(Element and text location data)
------------------------------------------------------------------------
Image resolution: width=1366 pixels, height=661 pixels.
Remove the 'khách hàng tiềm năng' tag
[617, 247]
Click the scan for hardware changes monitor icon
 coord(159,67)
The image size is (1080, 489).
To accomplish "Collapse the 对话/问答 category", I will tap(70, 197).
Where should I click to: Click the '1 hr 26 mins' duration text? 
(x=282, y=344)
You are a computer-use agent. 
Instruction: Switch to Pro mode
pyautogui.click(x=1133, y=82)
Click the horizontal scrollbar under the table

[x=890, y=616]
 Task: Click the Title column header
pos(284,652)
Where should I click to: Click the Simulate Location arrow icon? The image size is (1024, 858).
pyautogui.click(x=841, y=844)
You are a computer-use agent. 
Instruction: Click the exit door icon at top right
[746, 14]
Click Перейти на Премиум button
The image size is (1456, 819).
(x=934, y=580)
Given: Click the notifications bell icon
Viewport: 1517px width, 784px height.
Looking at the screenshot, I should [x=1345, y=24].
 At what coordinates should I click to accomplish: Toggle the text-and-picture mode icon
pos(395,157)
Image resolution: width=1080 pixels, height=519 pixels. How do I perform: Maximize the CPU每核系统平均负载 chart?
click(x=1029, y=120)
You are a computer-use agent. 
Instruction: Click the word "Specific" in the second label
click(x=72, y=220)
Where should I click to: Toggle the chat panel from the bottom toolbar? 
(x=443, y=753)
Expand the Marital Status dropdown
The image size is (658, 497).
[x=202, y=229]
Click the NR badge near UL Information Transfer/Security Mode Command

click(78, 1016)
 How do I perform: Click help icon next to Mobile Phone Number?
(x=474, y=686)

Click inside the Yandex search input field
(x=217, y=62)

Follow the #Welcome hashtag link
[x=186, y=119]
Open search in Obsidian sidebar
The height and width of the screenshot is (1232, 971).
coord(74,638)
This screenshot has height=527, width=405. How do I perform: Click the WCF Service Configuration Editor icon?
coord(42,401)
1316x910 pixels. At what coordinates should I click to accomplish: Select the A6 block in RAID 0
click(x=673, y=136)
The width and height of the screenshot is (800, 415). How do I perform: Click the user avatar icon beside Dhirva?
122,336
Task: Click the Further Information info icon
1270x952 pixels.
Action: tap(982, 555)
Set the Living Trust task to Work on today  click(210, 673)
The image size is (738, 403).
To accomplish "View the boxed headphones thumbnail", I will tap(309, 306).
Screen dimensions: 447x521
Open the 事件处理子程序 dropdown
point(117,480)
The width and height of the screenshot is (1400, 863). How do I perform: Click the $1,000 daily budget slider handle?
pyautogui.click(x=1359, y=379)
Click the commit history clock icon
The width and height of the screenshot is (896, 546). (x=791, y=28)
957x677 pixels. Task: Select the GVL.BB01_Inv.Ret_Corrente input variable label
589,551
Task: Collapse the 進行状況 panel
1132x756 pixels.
------------------------------------------------------------------------
Rewrite all of the data above, replacing each occurrence of "icon" with "symbol" and leaving everything else unchanged.

Image resolution: width=1366 pixels, height=661 pixels.
Remove the 'khách hàng tiềm năng' tag
[617, 247]
Click the scan for hardware changes monitor symbol
 coord(159,67)
The image size is (1080, 489).
To accomplish "Collapse the 对话/问答 category", I will tap(70, 197).
Where should I click to: Click the '1 hr 26 mins' duration text? 
(x=282, y=344)
You are a computer-use agent. 
Instruction: Switch to Pro mode
pyautogui.click(x=1133, y=82)
Click the horizontal scrollbar under the table

[x=890, y=616]
 Task: Click the Title column header
pos(284,652)
Where should I click to: Click the Simulate Location arrow symbol? The image size is (1024, 858).
pyautogui.click(x=841, y=844)
You are a computer-use agent. 
Instruction: Click the exit door symbol at top right
[746, 14]
Click Перейти на Премиум button
The image size is (1456, 819).
(x=934, y=580)
Given: Click the notifications bell symbol
Viewport: 1517px width, 784px height.
Looking at the screenshot, I should [x=1345, y=24].
 At what coordinates should I click to accomplish: Toggle the text-and-picture mode symbol
pos(395,157)
Image resolution: width=1080 pixels, height=519 pixels. How do I perform: Maximize the CPU每核系统平均负载 chart?
click(x=1029, y=120)
You are a computer-use agent. 
Instruction: Click the word "Specific" in the second label
click(x=72, y=220)
Where should I click to: Toggle the chat panel from the bottom toolbar? 
(x=443, y=753)
Expand the Marital Status dropdown
The image size is (658, 497).
[x=202, y=229]
Click the NR badge near UL Information Transfer/Security Mode Command

click(78, 1016)
 How do I perform: Click help symbol next to Mobile Phone Number?
(x=474, y=686)

Click inside the Yandex search input field
(x=217, y=62)

Follow the #Welcome hashtag link
[x=186, y=119]
Open search in Obsidian sidebar
The height and width of the screenshot is (1232, 971).
coord(74,638)
This screenshot has height=527, width=405. How do I perform: Click the WCF Service Configuration Editor symbol?
coord(42,401)
1316x910 pixels. At what coordinates should I click to accomplish: Select the A6 block in RAID 0
click(x=673, y=136)
The width and height of the screenshot is (800, 415). How do I perform: Click the user avatar symbol beside Dhirva?
122,336
Task: Click the Further Information info symbol
1270x952 pixels.
Action: tap(982, 555)
Set the Living Trust task to Work on today  click(210, 673)
The image size is (738, 403).
To accomplish "View the boxed headphones thumbnail", I will tap(309, 306).
Screen dimensions: 447x521
Open the 事件处理子程序 dropdown
point(117,480)
The width and height of the screenshot is (1400, 863). How do I perform: Click the $1,000 daily budget slider handle?
pyautogui.click(x=1359, y=379)
Click the commit history clock symbol
The width and height of the screenshot is (896, 546). (x=791, y=28)
957x677 pixels. Task: Select the GVL.BB01_Inv.Ret_Corrente input variable label
589,551
Task: Collapse the 進行状況 panel
1132x756 pixels.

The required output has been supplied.